Die Rund-um-die-Uhr-Überwachung des entlassenen Straftäters Karl D. in Heinsberg ist rechtmäßig. Sein Bruder und dessen Frau, bei denen Karl D. wohnt, müssen die Maßnahmen dulden. Das hat das Verwaltungsgericht Aachen gestern entschieden.

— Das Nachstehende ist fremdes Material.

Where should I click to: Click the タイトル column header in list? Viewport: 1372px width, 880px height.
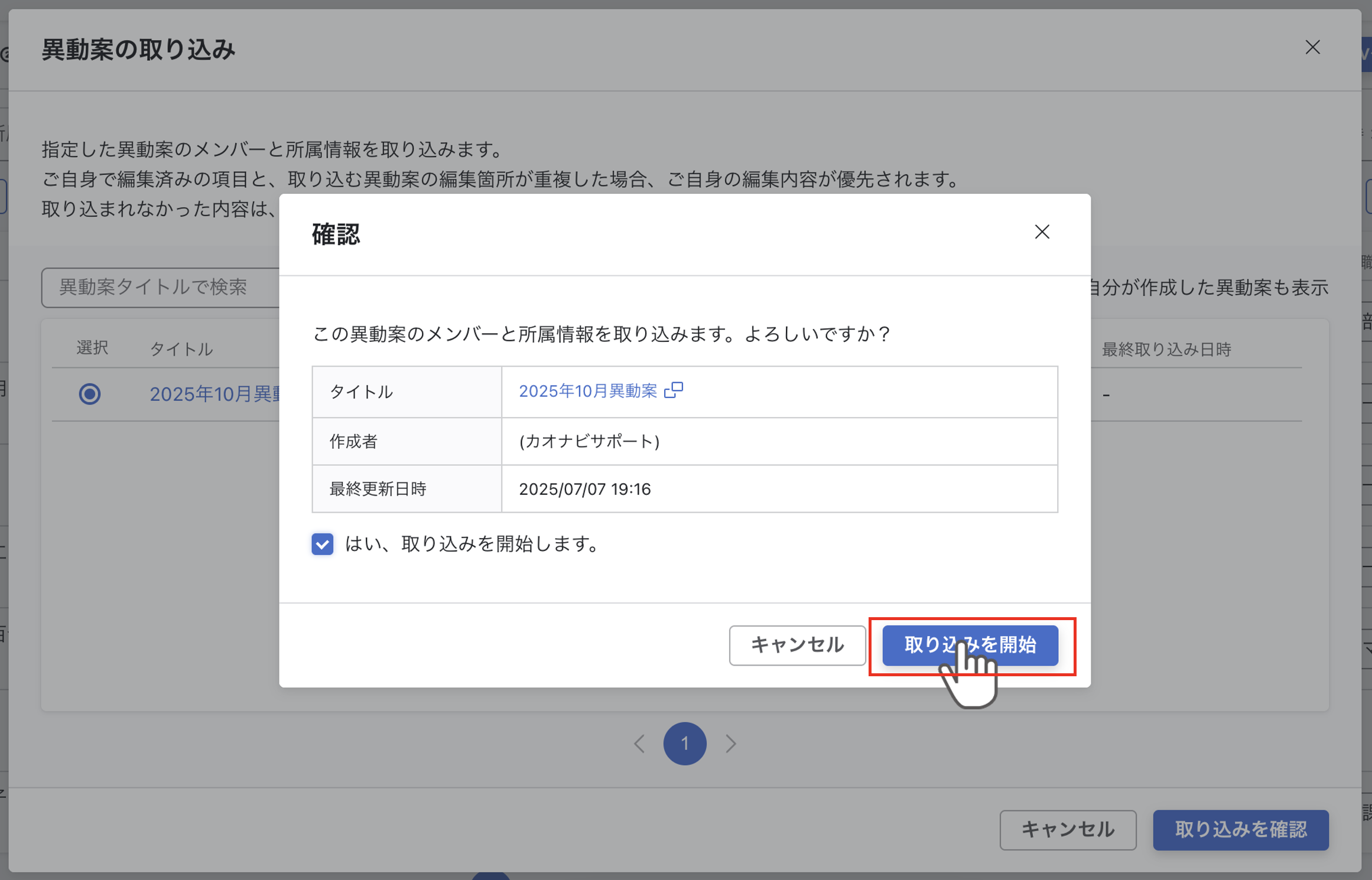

Karl D. war zuletzt im Jahr 1995 vom Landgericht München II wegen Vergewaltigung und sexueller Nötigung zu einer Freiheitsstrafe von vierzehn Jahren verurteilt worden. Nach Verbüßung der Strafe zog er im März 2009 zu seinem Bruder und dessen Ehefrau nach Heinsberg-Randerath. Da der Landrat des Kreises Heinsberg als Kreispolizeibehörde unter Berufung auf ein Sachverständigengutachten zu der Einschätzung gelangte, Karl D. könne erneut Straftaten gegen die sexuelle Selbstbestimmung begehen, ordnete er dessen längerfristige Observation an. Da Karl D. mit den Klägern in einem Haus lebt, sind auch diese zwangsläufig von der Observation betroffen.

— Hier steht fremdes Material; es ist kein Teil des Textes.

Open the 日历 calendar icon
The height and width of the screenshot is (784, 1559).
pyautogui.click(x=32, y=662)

Mit ihrer Klage wandten sich Karl D.s Bruder und seine Frau gegen die Maßnahmen. Sie argumentierten, die Dauerüberwachung verletze sie in ihrem Grundrecht auf informationelle Selbstbestimmung. Die Vorschrift des nordrhein-westfälischen Polizeigesetzes, die eine Dauerobservation erlaube (§ 16 a), sei zu unbestimmt und zudem unverhältnismäßig.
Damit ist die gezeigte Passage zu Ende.